2. The forest soil carbon reserve research method of claim 1, wherein: in step s1, 5 forest types including coco forest, casuarina, thinking forest, eucalyptus forest and rural secondary forest are used as survey objects and sample plots are established, cement boundary piles or PVC pipes are used for marking each sample plot, coordinate information of the sample plot is recorded through handheld GPS positioning equipment, and then plants in the sample plot are surveyed.

3. The forest soil carbon reserve research method of claim 1, wherein: step s2 specifically includes:

s21, measuring and analyzing the volume weight of the soil of different soil layer depths of various forest types;

s22, sampling and analyzing various types of forest soil, and determining the content of organic carbon in the soil profile;

s23, analyzing the soil fertility of various types of forests;

and S24, analyzing the relation between the forest soil organic carbon and the soil factor of the coastal plateau.

4. The forest soil carbon reserve research method of claim 1, wherein: step s3 specifically includes:

s31, comparing and analyzing the carbon content of the root system, the carbon density of the root system and the carbon reserve of the root system of 0-40cm in the forest;

and S32, carrying out comparative analysis on the carbon content of the forest litter, the carbon density of the forest litter and the carbon reserve of the forest litter.

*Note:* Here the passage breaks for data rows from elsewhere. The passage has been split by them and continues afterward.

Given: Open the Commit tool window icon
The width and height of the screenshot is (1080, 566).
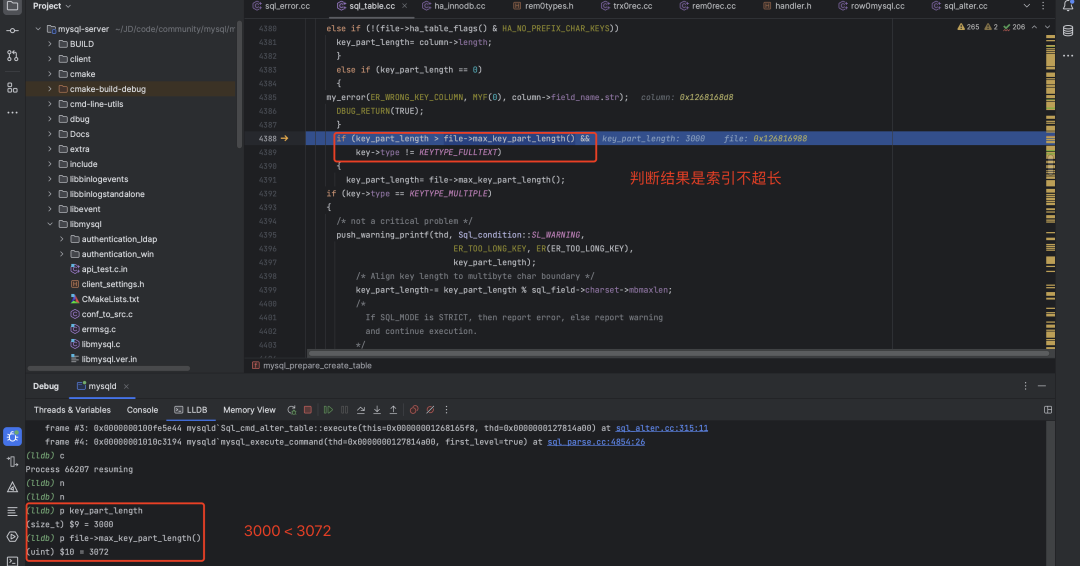Looking at the screenshot, I should point(12,31).
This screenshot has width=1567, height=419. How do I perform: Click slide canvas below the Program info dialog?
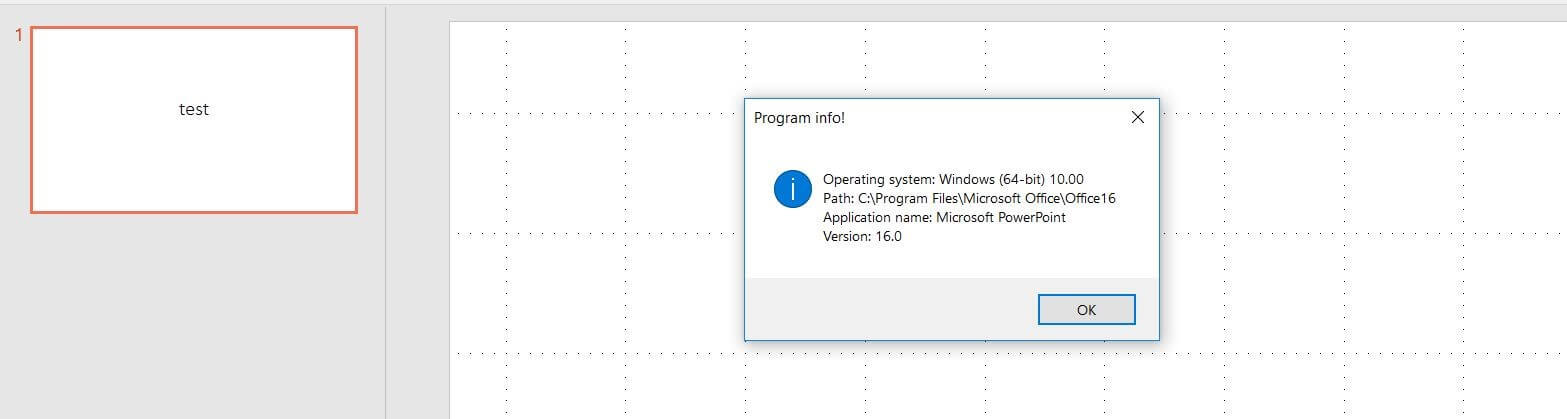(x=950, y=385)

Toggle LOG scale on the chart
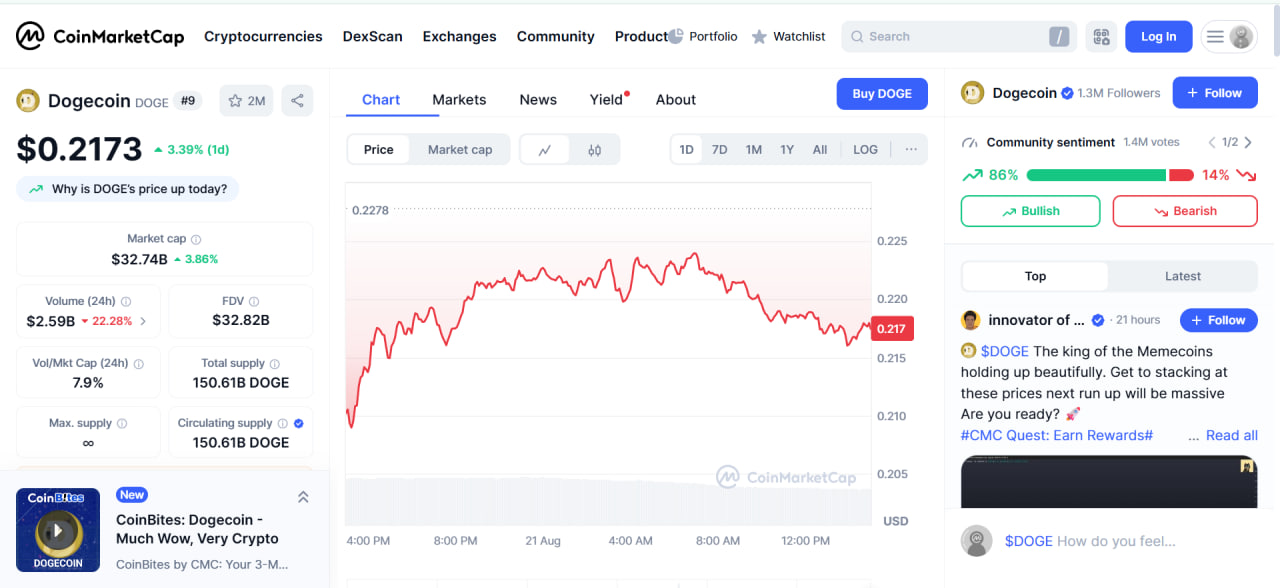pyautogui.click(x=865, y=150)
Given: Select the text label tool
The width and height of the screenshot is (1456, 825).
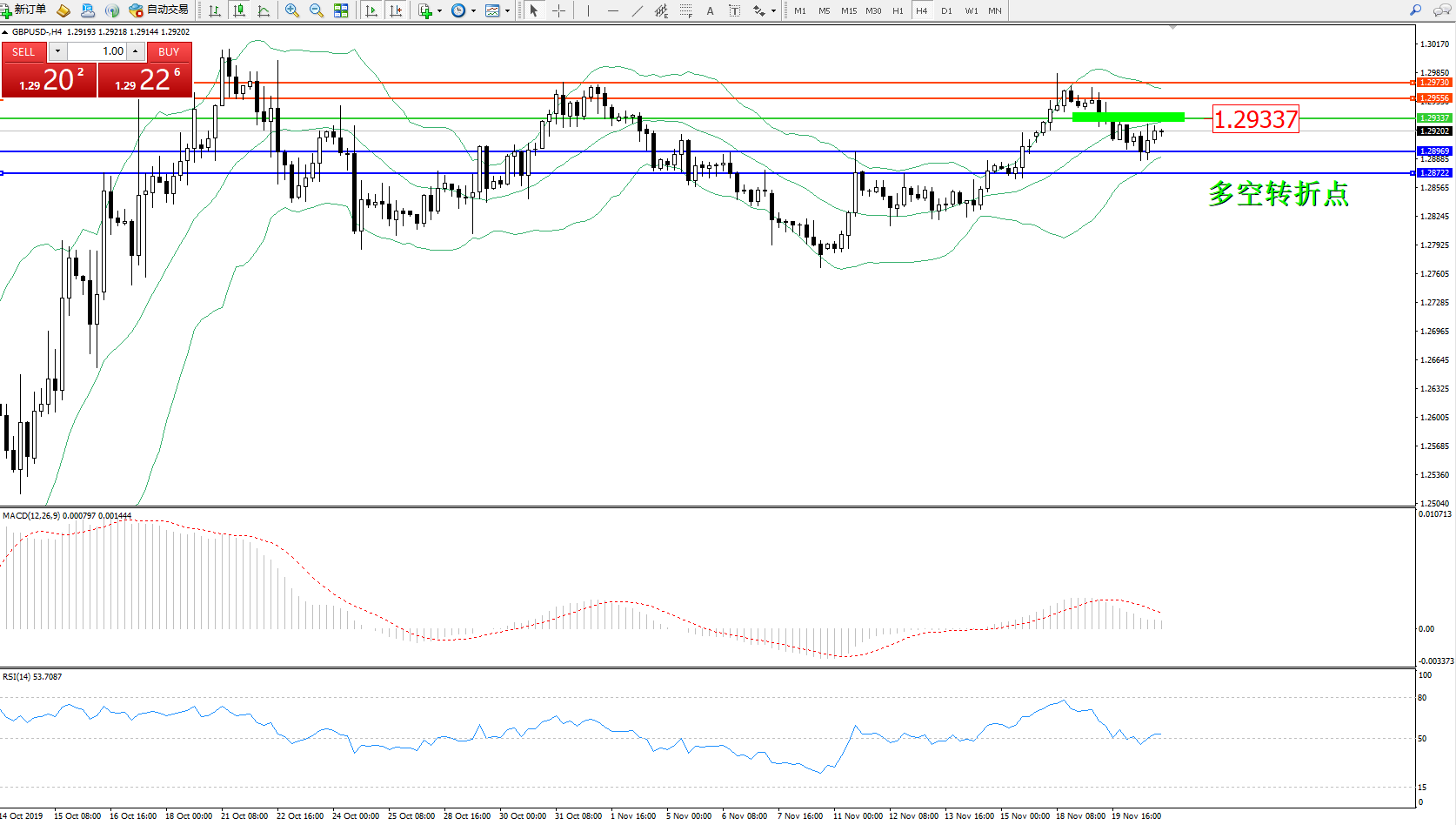Looking at the screenshot, I should 735,10.
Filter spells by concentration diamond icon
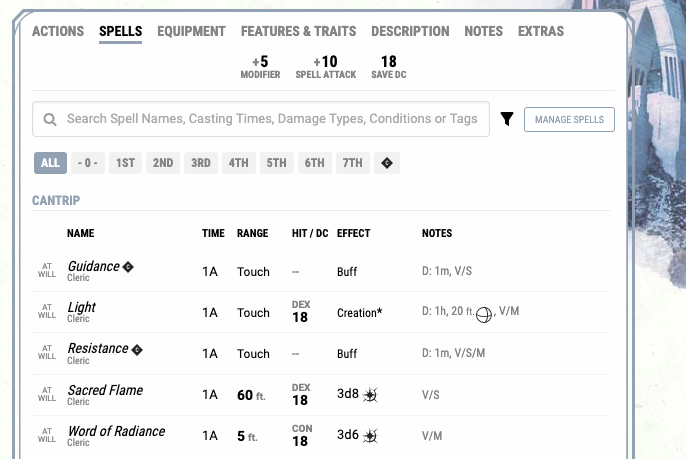 387,163
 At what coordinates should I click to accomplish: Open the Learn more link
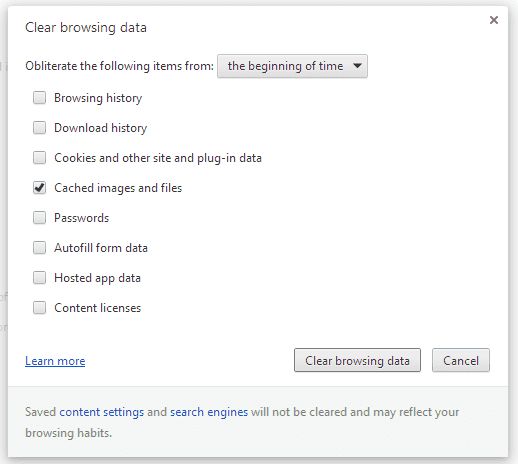point(55,361)
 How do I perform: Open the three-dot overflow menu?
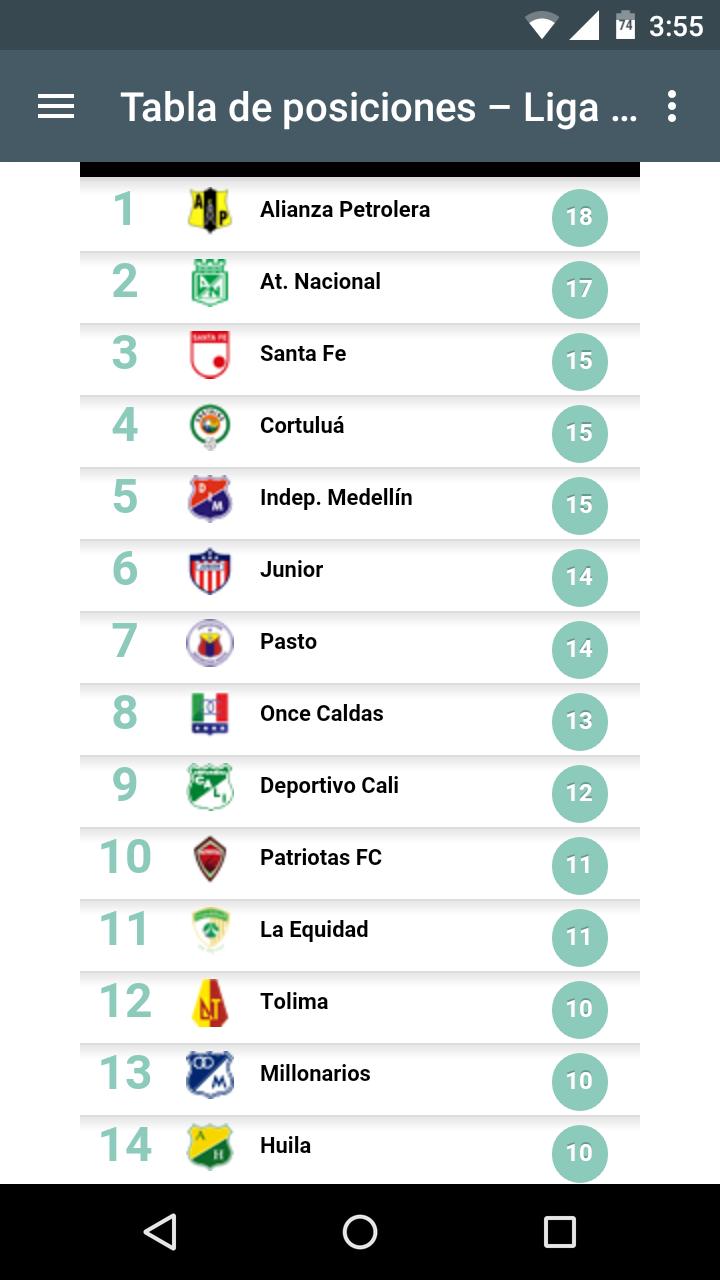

5. A method as claimed in claim 3, wherein the method comprises the steps of: in step s21, when the profile soil volume weight analysis is performed, the soil volume weight of each soil layer depth of each forest type is measured and analyzed, and the variation trend of the soil volume weight along with the soil depth is obtained.

6. A method as claimed in claim 3, wherein the method comprises the steps of: in step s22, when the organic carbon distribution of the profile soil is analyzed, statistical analysis is performed on the organic carbon content of each soil layer depth of each forest type, so as to obtain the significance of the statistical difference of the organic carbon content of the soil in each forest type and each soil layer depth.

7. A method as claimed in claim 3, wherein the method comprises the steps of: and step s23, performing correlation analysis on the organic carbon content of different types of forest soil and the corresponding soil total nitrogen, soil total phosphorus, soil quick-acting potassium and soil ammonium nitrogen content.